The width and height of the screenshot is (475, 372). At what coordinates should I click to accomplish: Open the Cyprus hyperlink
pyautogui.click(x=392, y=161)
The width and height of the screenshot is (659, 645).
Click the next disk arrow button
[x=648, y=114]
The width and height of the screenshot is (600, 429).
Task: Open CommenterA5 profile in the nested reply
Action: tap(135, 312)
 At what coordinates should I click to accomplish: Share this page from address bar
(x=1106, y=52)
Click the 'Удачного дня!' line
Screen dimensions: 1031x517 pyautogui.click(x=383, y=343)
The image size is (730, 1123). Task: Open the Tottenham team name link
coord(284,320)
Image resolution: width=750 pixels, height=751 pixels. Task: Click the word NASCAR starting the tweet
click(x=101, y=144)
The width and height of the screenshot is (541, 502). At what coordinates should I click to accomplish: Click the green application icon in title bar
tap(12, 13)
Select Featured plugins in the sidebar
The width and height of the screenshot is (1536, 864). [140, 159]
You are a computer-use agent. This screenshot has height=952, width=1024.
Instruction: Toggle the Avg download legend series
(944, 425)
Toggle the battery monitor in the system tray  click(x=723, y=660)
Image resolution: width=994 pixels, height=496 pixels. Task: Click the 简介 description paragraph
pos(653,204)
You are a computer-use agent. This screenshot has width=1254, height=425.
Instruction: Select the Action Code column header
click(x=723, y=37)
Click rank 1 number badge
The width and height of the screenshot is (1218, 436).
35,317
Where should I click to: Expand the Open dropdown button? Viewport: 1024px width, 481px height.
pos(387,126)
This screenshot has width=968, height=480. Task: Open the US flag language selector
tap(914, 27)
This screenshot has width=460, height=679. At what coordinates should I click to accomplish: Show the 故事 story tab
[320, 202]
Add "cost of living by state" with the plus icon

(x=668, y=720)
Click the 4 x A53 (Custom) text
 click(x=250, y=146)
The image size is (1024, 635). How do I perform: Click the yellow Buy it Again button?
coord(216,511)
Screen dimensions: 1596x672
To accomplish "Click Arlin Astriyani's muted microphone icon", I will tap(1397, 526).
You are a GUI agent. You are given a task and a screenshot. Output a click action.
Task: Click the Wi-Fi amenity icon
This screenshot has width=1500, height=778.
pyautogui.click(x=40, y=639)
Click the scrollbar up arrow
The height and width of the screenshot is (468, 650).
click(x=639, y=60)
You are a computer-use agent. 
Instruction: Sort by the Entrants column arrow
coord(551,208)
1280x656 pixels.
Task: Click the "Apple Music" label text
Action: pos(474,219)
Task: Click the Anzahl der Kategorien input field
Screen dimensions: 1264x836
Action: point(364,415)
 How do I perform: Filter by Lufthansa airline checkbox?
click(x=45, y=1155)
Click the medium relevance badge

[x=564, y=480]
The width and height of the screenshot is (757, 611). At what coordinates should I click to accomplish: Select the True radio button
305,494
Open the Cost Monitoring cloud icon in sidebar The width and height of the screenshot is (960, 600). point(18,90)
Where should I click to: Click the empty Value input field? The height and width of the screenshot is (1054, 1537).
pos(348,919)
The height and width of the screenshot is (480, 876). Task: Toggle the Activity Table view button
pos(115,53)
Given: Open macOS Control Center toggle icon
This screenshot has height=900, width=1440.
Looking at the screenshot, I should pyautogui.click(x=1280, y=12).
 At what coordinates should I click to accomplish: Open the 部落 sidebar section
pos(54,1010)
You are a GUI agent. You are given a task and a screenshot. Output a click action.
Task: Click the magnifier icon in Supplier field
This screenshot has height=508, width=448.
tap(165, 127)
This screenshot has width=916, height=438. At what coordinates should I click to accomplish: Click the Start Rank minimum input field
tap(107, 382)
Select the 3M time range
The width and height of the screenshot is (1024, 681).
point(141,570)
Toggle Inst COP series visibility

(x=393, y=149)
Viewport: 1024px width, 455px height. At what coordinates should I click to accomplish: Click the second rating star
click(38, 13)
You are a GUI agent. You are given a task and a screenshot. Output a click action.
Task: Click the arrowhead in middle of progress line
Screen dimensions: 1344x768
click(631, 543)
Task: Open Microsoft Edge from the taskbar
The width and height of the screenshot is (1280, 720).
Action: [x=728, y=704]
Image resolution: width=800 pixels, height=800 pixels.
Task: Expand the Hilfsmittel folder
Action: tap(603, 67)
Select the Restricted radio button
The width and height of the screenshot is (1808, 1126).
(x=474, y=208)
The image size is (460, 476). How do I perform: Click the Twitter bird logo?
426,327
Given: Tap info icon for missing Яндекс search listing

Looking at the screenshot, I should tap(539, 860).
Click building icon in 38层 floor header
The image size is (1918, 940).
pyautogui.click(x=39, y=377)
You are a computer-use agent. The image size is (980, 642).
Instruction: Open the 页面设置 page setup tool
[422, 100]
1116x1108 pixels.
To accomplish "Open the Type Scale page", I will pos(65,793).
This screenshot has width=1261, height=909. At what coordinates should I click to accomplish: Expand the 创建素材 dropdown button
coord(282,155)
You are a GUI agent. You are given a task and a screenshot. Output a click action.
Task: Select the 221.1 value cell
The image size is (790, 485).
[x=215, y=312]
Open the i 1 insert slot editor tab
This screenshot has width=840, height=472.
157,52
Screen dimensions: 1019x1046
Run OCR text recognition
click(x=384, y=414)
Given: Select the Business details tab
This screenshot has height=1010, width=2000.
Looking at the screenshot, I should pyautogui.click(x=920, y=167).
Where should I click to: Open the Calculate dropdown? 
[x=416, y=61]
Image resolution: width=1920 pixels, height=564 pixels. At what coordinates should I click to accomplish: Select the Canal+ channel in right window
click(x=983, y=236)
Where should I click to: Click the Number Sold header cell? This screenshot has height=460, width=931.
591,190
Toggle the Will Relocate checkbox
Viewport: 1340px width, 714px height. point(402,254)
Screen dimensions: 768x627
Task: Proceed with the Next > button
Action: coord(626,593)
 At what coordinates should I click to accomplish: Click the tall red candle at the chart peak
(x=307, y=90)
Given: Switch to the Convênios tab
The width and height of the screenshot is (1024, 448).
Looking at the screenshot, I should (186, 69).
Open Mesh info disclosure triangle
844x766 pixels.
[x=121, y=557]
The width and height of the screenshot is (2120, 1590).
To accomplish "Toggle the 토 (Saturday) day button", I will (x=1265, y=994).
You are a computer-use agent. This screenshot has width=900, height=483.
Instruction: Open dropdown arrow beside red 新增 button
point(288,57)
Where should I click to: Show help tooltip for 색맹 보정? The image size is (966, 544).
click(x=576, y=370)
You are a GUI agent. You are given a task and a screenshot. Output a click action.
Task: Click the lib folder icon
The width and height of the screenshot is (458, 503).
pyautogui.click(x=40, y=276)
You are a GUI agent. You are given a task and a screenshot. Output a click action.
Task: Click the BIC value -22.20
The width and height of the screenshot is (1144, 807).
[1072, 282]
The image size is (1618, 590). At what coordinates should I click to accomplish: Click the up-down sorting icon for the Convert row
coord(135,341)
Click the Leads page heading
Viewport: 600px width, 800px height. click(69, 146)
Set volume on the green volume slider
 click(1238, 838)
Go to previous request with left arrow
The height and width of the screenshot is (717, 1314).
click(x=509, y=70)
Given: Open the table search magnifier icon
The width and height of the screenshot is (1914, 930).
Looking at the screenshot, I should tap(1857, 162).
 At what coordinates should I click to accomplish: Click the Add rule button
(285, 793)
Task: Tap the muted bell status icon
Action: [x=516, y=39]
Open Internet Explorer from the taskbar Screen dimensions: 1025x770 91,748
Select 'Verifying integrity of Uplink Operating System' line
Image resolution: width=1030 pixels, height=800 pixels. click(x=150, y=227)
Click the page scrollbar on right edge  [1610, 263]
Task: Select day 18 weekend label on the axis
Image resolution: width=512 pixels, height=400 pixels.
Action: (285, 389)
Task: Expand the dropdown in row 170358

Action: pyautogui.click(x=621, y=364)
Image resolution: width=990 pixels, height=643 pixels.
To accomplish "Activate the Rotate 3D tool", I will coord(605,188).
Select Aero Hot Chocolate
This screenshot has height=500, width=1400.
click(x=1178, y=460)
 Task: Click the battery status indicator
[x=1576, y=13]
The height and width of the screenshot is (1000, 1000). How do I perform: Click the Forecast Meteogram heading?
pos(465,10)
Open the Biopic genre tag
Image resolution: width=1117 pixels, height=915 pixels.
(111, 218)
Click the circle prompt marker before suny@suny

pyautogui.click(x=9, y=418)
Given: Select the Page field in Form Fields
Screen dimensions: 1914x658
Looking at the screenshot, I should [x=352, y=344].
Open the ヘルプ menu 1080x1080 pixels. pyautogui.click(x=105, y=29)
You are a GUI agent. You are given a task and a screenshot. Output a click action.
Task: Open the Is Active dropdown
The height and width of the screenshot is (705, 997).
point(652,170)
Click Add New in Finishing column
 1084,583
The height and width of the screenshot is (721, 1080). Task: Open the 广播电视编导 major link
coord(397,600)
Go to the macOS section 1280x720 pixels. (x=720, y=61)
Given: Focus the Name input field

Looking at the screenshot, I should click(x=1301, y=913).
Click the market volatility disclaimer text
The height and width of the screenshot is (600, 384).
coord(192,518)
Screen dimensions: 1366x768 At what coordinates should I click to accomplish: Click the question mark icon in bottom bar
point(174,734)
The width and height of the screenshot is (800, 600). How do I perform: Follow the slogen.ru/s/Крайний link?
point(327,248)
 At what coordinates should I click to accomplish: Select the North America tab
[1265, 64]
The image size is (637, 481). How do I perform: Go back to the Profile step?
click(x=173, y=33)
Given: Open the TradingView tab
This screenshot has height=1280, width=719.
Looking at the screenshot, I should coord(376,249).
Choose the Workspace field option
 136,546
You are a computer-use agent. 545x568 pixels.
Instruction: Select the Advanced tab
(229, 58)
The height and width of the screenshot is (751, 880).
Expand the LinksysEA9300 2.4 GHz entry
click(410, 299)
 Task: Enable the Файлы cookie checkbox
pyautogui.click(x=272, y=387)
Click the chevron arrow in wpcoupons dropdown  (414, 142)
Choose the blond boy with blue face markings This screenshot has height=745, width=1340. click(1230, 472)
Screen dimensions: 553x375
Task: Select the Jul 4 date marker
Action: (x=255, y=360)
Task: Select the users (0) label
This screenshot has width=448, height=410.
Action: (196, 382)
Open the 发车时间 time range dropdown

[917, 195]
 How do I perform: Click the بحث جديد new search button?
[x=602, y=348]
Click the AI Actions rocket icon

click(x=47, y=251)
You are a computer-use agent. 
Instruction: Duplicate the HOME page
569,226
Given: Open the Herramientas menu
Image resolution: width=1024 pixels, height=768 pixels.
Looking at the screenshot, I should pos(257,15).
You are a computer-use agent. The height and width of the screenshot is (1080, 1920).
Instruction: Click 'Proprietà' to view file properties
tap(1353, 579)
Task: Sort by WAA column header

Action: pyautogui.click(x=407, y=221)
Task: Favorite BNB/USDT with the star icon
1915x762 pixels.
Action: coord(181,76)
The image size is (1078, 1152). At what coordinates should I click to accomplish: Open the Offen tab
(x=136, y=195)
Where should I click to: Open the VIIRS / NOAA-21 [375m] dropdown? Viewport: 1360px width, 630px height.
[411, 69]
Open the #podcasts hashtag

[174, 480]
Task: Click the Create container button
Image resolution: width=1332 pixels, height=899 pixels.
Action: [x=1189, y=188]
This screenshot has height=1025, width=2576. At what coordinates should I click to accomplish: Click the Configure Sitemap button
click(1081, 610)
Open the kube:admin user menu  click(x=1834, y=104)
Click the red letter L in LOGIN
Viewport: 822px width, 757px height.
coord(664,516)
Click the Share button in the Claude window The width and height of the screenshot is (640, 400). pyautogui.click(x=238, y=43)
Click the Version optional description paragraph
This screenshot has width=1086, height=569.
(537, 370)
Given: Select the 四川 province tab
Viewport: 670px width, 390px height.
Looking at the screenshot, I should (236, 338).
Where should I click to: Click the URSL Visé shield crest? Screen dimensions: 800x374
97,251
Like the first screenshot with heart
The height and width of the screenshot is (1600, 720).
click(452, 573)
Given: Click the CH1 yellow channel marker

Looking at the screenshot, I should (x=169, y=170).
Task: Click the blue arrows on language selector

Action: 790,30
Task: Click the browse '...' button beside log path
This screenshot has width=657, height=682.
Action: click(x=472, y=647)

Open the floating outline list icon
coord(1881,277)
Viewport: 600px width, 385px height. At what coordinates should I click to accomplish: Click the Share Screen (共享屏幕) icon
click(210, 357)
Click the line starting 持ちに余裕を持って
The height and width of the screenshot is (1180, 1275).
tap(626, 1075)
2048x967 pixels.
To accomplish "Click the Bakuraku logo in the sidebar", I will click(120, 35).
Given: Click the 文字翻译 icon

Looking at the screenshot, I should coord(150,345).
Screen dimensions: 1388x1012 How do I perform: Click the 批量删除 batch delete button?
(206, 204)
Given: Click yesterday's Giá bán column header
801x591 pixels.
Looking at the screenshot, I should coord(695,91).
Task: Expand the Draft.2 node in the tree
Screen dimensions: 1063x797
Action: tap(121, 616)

— Task description —
Look through the entries above and quote exactly the lines from the line with "Where should I click to: Open the VIIRS" to the line with "Task: Click the Create container button", counting both of those lines.

— Finished task —
Where should I click to: Open the VIIRS / NOAA-21 [375m] dropdown? Viewport: 1360px width, 630px height.
[411, 69]
Open the #podcasts hashtag

[174, 480]
Task: Click the Create container button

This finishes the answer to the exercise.